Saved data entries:
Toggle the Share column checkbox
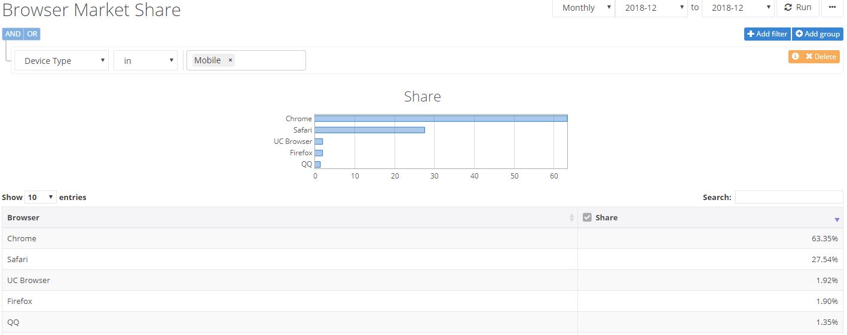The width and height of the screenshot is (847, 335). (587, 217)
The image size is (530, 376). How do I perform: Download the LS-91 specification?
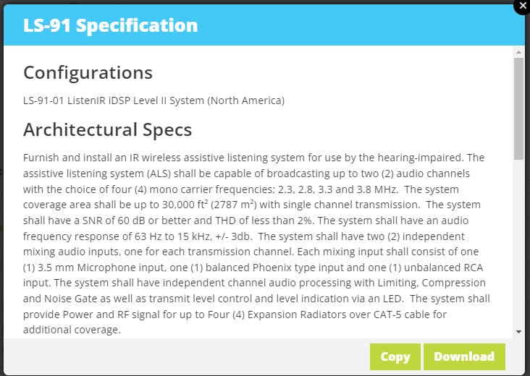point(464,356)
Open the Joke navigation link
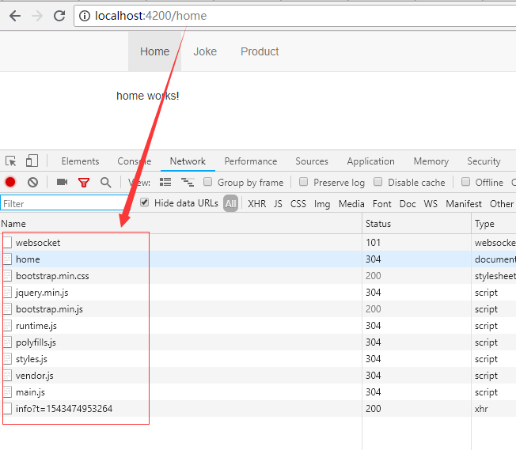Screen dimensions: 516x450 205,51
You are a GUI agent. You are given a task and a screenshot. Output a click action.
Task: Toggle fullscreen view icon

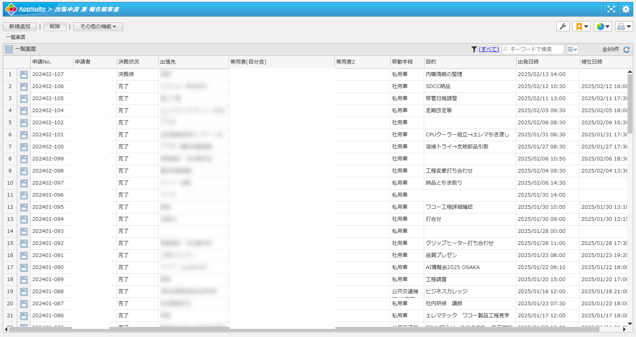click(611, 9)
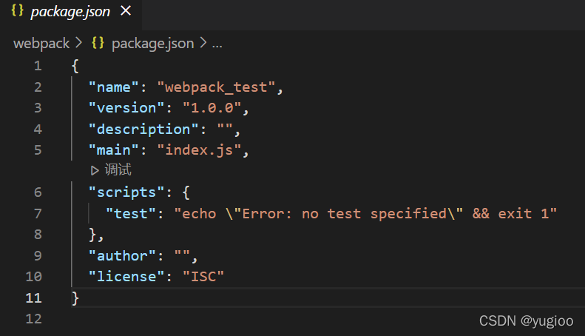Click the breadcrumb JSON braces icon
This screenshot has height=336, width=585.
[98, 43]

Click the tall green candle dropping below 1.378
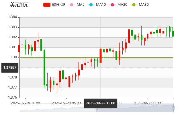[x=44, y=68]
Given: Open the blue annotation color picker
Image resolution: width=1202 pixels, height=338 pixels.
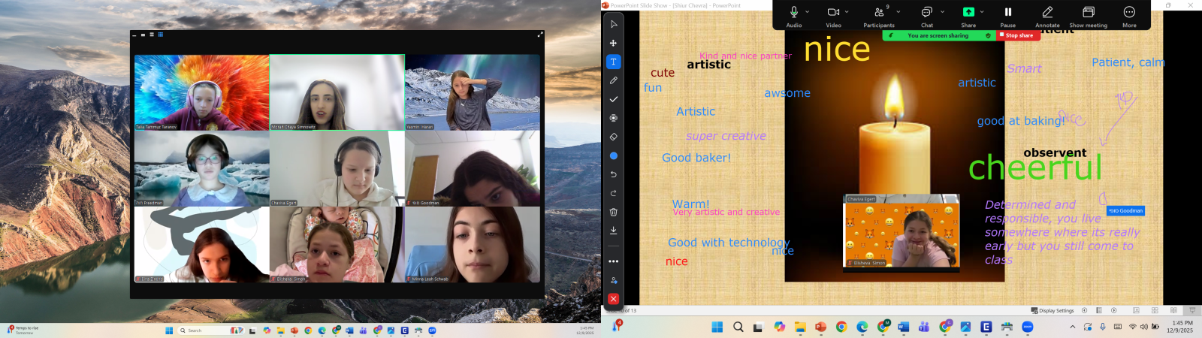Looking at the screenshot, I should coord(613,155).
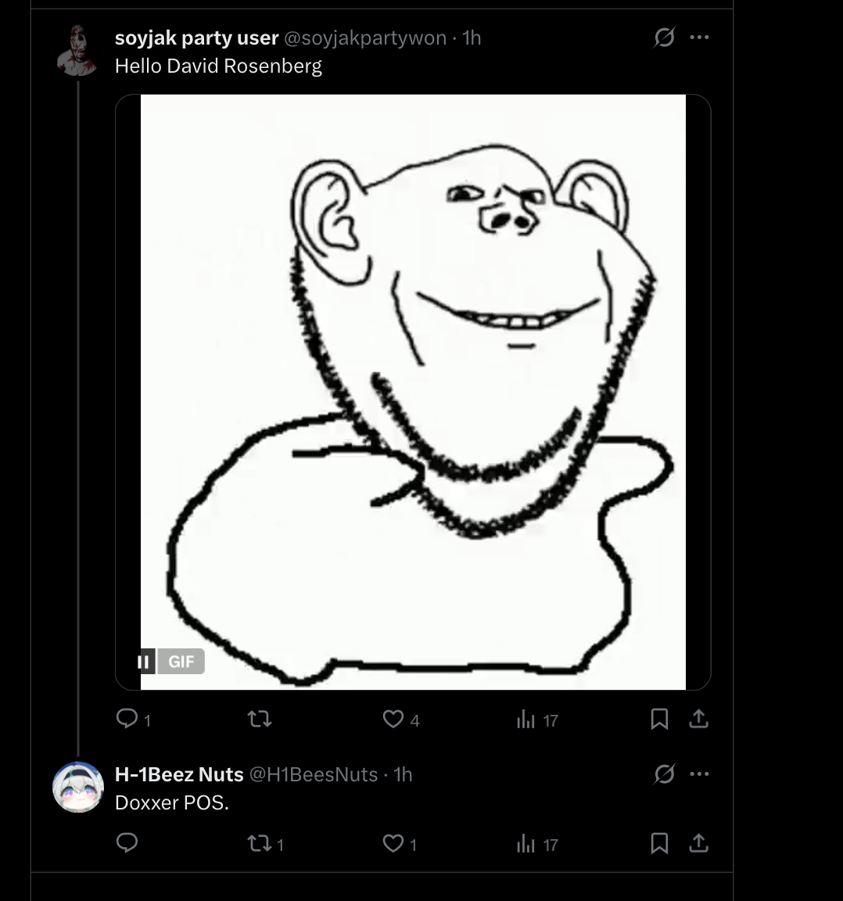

- [Task prompt] Pictures aside, set down the lines from the one containing "You are a GUI" through the end of the records above, exactly and only those.

- [Answer to this exercise]
You are a GUI agent. You are given a task and a screenshot. Output a click action.
Task: Toggle fullscreen view icon

click(611, 9)
Click the breadcrumb JSON braces icon
This screenshot has height=336, width=585.
[98, 43]

Click the tall green candle dropping below 1.378
[x=44, y=68]
Given: Open the blue annotation color picker
Image resolution: width=1202 pixels, height=338 pixels.
Looking at the screenshot, I should coord(613,155).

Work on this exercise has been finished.